I’m not going to lie to you and say that I would go for very short men because I’m simply not attracted to them. It’s funny because short guys love me *hides face* lol. There was a time I met a very lovely, good looking, short guy but there was genuinely no chemistry so it didn’t make sense to take it any further. See, I did give it a chance lol! At the beginning of the blog, I said that height was my make or break requirement. I used the past tense to share my preference. As I’ve matured over the years, I have broadened my horizons a little bit and stopped listening to people who like to remind me that I’m very tall. YES, I know lol!

I’ve dated people who are a bit shorter than me and it’s not that bad to be honest. It’s what you make out of it as I said earlier. At the end of the day, you should choose who you want to date based on your own opinions. If someone treats you right and doesn’t meet your make or break requirement, make a decision based on how you feel and not on what your friends may think.

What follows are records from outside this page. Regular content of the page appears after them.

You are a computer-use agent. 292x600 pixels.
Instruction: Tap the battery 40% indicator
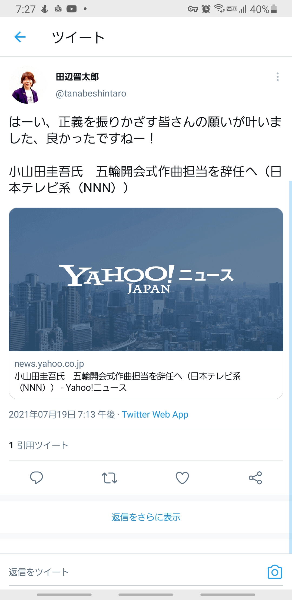point(263,9)
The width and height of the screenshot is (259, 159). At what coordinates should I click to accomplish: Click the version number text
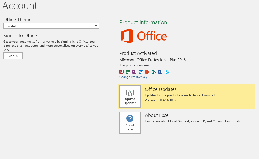point(160,100)
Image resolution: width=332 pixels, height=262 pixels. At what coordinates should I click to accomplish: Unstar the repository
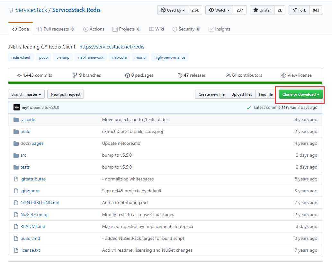click(262, 10)
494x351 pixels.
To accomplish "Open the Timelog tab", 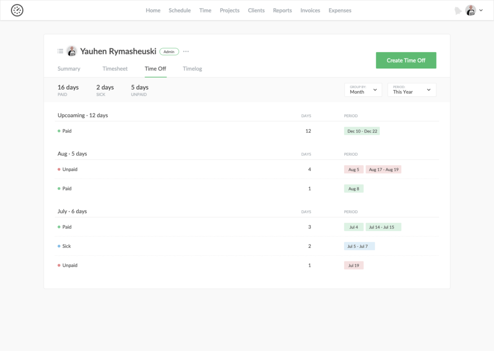I will pos(192,69).
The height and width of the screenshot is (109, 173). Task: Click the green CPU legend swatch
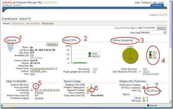tap(150, 52)
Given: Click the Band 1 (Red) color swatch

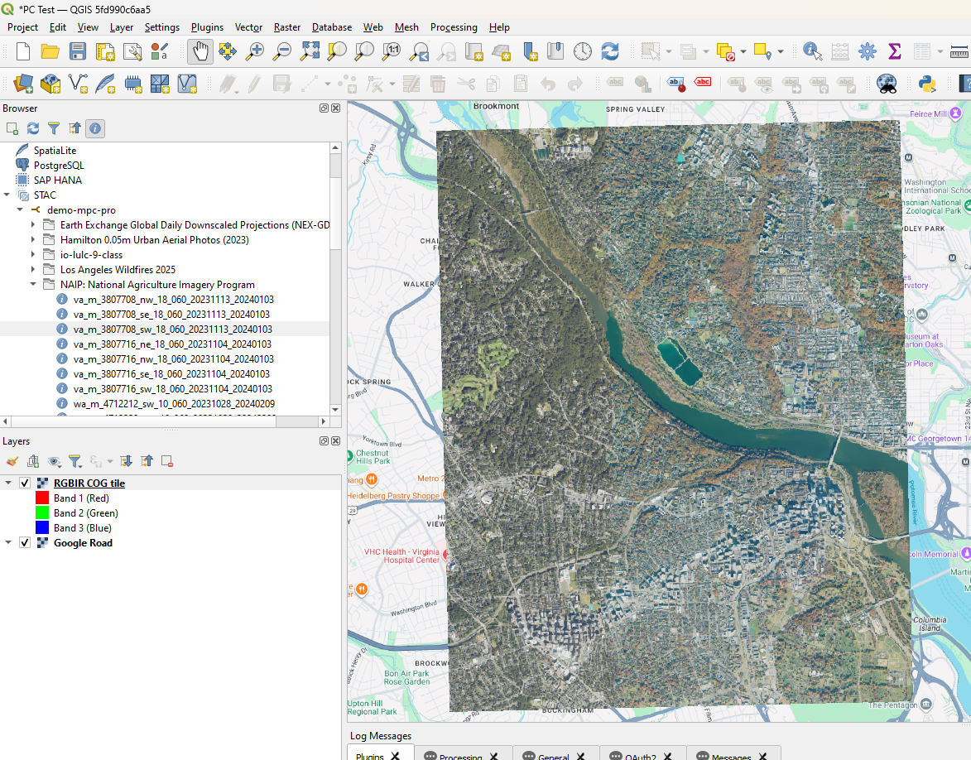Looking at the screenshot, I should 42,498.
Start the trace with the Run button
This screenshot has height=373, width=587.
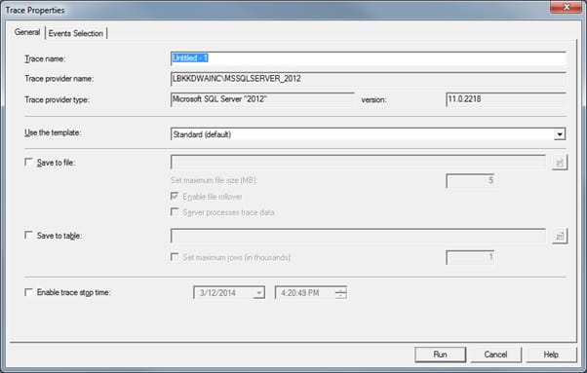(x=441, y=354)
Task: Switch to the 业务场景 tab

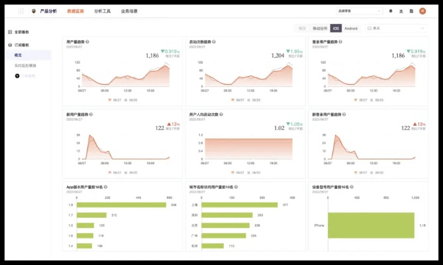Action: 129,11
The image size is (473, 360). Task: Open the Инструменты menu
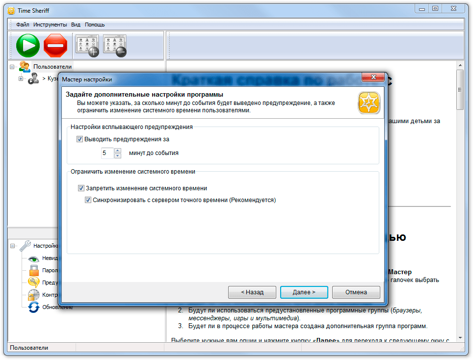(x=50, y=25)
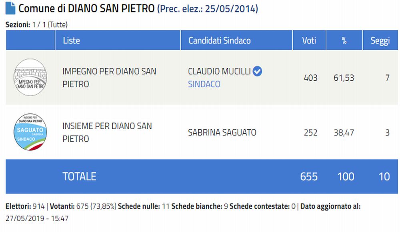Click the 403 votes cell
400x232 pixels.
(310, 78)
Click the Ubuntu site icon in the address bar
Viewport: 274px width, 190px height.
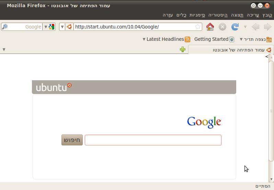[x=69, y=27]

Remember, people will always have something to say anyways. This is not a love triangle where your friends are also in a relationship with him. It’s YOU and HIM that are going to be in a relationship so it all comes down to how you feel. If you like him, then date him! There should be chemistry present that you guys can build upon and if it’s not there then there’s no need to force it.

Sugars and love,

CynTea x

 

 

Author

Hey guys, welcome to my website. My name is Cynthia but you can call me CynTea. I’m a 6'0" tall Dutch Nigerian who lives in the UK. I am a lifestyle blogger with a sprinkle of everything else. If you have any questions, feel free to contact me by leaving a comment via the contact page. CynTea x

2 Comments

  1. THANK YOU for this post! This is one of the most objective articles I’ve seen on this subject. I’m 5’6 and height is the #1 reason I’m rejected (by women of all heights) in person and online. My father is 5’10 so its not like the genes aren’t there. I’m trying to marry a tall woman so my kids can be tall and not endure the discrimination I have LOL. @themajesticmike

    • CynTea Reply

      Hi Michael,

      Thank you for commenting. Oh no! It sounds like the tall gene skipped a generation in your family. There are tall women who don’t mind dating shorter men. I’ve met a few so don’t lose hope. I’m sure your tall queen is out there somewhere lol.